Hints on Pronunciation For Foreigners

I take it you already know
Of tough and bough and cough and dough?
Others may stumble, but not you
On hiccough, thorough, laugh and through?
Well done! And now you wish perhaps
To learn of these familiar traps?

Beware of heard, a dreadful word,
That looks like beard, and sounds like bird,
And dead: it's said like bed, not bead,
For Goodness' sake, don't call it deed!
Watch out for meat and great and threat,
They rhyme with suite and straight and debt.

A moth is not a moth in mother
Nor both in bother, nor broth in brother,
And here is not a match for there,
Nor dear and fear for pear and pear,
And then there's does and rose and lose--
Just look them up; and goose and choose,

And cork and work and card and ward
And font and front and word and sword.
And do and go and thwart and cart--
Come, come I've hardly made a start!
A dreadful language?
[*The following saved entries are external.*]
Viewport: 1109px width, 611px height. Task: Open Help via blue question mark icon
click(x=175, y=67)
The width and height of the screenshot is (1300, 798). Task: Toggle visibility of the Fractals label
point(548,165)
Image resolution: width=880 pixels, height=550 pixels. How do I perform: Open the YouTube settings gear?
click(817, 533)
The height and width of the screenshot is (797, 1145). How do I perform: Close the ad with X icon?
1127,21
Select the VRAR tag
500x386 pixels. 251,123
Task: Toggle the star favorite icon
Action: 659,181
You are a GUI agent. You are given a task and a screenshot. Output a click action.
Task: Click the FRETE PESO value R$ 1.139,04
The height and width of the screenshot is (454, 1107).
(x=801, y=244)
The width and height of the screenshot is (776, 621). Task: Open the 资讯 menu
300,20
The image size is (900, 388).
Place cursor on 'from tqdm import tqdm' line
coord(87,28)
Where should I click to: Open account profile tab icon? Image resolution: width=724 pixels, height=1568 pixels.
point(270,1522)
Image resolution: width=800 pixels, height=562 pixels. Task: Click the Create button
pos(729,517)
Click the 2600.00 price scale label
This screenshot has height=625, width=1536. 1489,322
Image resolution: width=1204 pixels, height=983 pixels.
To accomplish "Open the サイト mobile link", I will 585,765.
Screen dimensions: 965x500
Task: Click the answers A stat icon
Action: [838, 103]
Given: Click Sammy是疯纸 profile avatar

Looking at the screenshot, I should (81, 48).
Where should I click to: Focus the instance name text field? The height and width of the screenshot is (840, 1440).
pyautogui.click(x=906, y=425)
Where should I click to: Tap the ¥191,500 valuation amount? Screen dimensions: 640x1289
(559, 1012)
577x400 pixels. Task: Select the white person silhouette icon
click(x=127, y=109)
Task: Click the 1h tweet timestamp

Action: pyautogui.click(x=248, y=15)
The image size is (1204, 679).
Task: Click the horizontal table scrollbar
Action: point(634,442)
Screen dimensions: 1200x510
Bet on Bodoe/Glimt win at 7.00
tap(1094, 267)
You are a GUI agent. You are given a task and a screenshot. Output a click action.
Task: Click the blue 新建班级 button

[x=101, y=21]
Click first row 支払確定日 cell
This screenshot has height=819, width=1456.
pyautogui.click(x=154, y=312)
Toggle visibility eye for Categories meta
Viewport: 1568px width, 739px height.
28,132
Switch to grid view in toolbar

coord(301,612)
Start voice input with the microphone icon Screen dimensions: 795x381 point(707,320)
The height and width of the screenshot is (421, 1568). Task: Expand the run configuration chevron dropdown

Man Alive,
I'd Mastered it when I was five!

--George Bernard Shaw or


By necessity the poems I feature will have to be out of copyright, works of my own, or works submitted by others via the comments for inclusion on my blog. (If you want to fall into the latter category, submit your poem in a comment and I will consider it. I am open to a wide variety of forms and styles but consider these files rated about PG or less. That does not include themes, it does include words. Omit Carlin's 7 words you cannot say on television for example, omit sagas of blood and gore. But, do include a statement of release that says you have given me the right to publish your work here, in perpeturity.)

I think this poem falls into the first category. Poems from the past. It's either by that incredibly prolific author Anon who has penned so many great classics, or by George Bernard Shaw. No dates were found in either of my sources, but from the literary style, it appears to be somewhere from 80 to 120 years old. A search of a literary index of Shaw's work does not include the work so it may not be one of his works after all. If you have evidence to the contrary, please let me know immediately.

However, it's a great poem. Certainly witty and clever enough to be Shaw. So it is hard to say.

Hope you enjoyed this as much as I did.